As usual, time will tell whom He was changing and where the change was going. And those that changed will vaguely remember those that refused and wonder:

"What WERE they thinking?"

Tom

Viola Larson said...

Tom you need to leave your full name, city and address. And that is my fault that you didn't know that--the conversation has been so light that we haven't been doing it. But it is on the side on my blog. Also please be careful about name calling

Viola Larson
Sacramento, Ca

Andrea said...

Thanks for the definition. I thought you were trying to be funny (poetic) by eluding to rampant wildflowers as 'raping' the side of the highway.

Andrea
Sacto, CA

Debbie said...

Viola, that was beautiful! Poetry!

I've only read War in Heaven by Charles Williams, and now I know I need to read The Place of the Lion.
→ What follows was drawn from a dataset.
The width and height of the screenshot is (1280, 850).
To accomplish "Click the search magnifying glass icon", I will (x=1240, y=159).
Tom, I'm at a loss as to where you saw that anyone was frightened. Mostly when people call orthdox/evangelical believers frightened, it's a kneejerk, unthinking response and a way of dismissing their claims without considering them thoughfully. I hope that wasn't true for you. Can you point out what in this post made you say "frightened"?

Debbie Berkley
Bellevue, WA

Viola Larson said...

Thank you Debbie,

The Place of the Lion was C.S. Lewis’ favorite book.
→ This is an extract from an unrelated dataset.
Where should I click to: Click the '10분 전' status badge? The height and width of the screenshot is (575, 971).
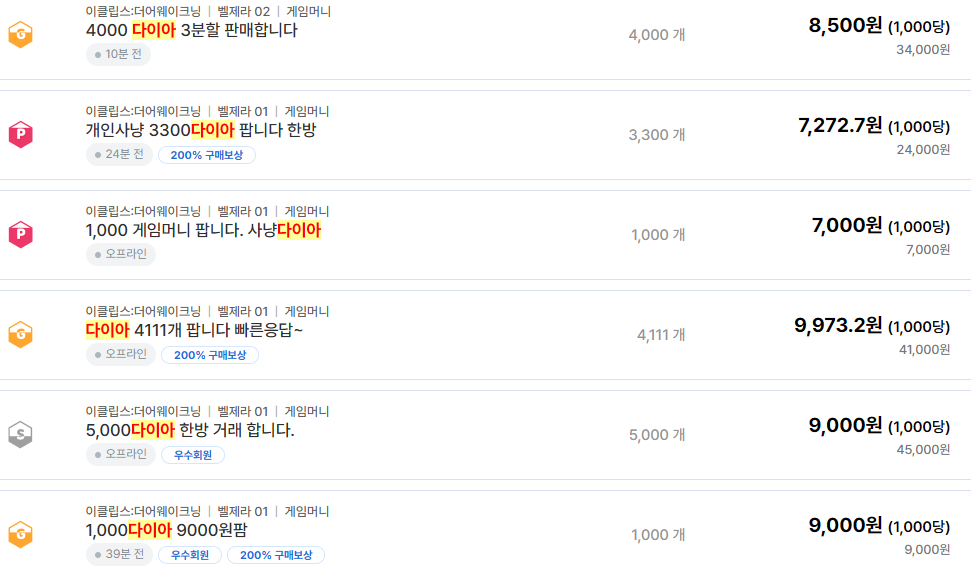click(x=118, y=54)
I agree about the frightened part it simply ends any kind of discussion about the issue and instead focuses on the person. And because one is frightened or not frightened does not change the rightness or wrongness of something.

Viola Larson said...

Tom,
I also had another thought on this. Yes Jesus is changing people, he always has. But it is always according to who he is in Scripture--in fact it is always according to Scripture because that is God's word and Jesus is God so it is all his word. And I believe I quote some very pertinent Scripture in what I wrote:

“’Have you not read that he who created them from the beginning made them male and female, and said, ‘For this reason a man shall leave his father and mother and be joined to his wife, and the two shall be one’? (Matthew 19:4-5)

Viola Larson
Sacramento, Ca

robert austell said...

Viola,

I'd like to suggest an even more direct clarification to what Tom then you wrote.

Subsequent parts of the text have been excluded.